"J'espère que Mlle Arguin voudra me donner asile une fois encore. Je ne lui demanderai de me supporter que juste le temps de trouver un autre emploi… Aussi bien, où pourrais-je aller, sinon chez elle, mon pauvre Kerjean? Je n'ai personne…
"Je ne vous prie pas de venir me voir rue d'Offémont. Si ma nouvelle intrusion avait contrarié Mlle Laure, elle ne manquerait pas de me reprocher le sans-gêne de recevoir votre visite sous son toit… C'est moi qui irai chez vous, rue Boursault, demain, vers cinq heures… J'ai un tel besoin de vous voir!
"A bientôt, prenez ma main et serrez-la bien fort dans votre bonne et loyale patte d'ami.
"Phyllis."
VII
Phyllis, toute vibrante, contait l'incident qui avait causé sa fuite.
— …J'étais assise toute seule dans le salon, je feuilletais un livre posé sur la table… M. Valois est venu derrière moi… j'ai cru qu'il regardait les gravures… Et je n'osais rien dire, bien que cette présence invisible et toute proche me fût désagréable… Puis j'ai senti son souffle qui me touchait et, tout de suite, sa bouche s'est posée sur mon cou… Alors je me suis retournée, brusquement, et je lui ai donné une gifle… Oh! une gifle…

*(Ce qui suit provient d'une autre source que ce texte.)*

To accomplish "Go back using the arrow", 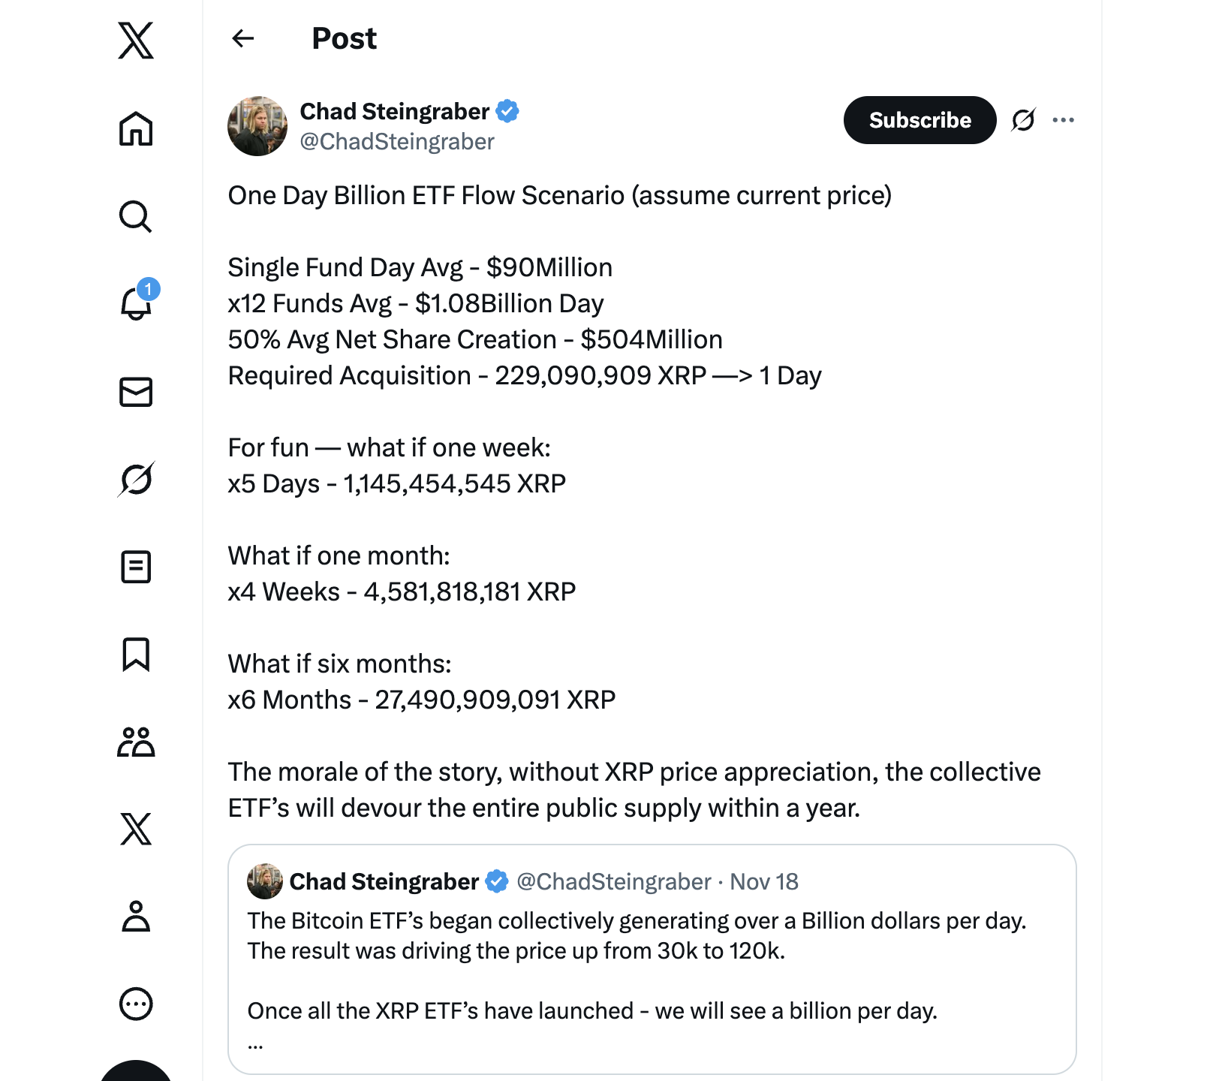I will [243, 38].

Kerjean, le visage dur, un peu pâle, mordait sa lèvre, et ses doigts se fermaient, crispés, sur ses paumes.
— Ma pauvre petite Phyl! Oh! pouvoir donner une leçon à ce lâche individu!
— J'avais tout ensemble envie de le battre encore… et de sangloter… Je me sentais seule, tellement abandonnée… Ah! le lâche, Kerjean! Le lâche, le goujat!…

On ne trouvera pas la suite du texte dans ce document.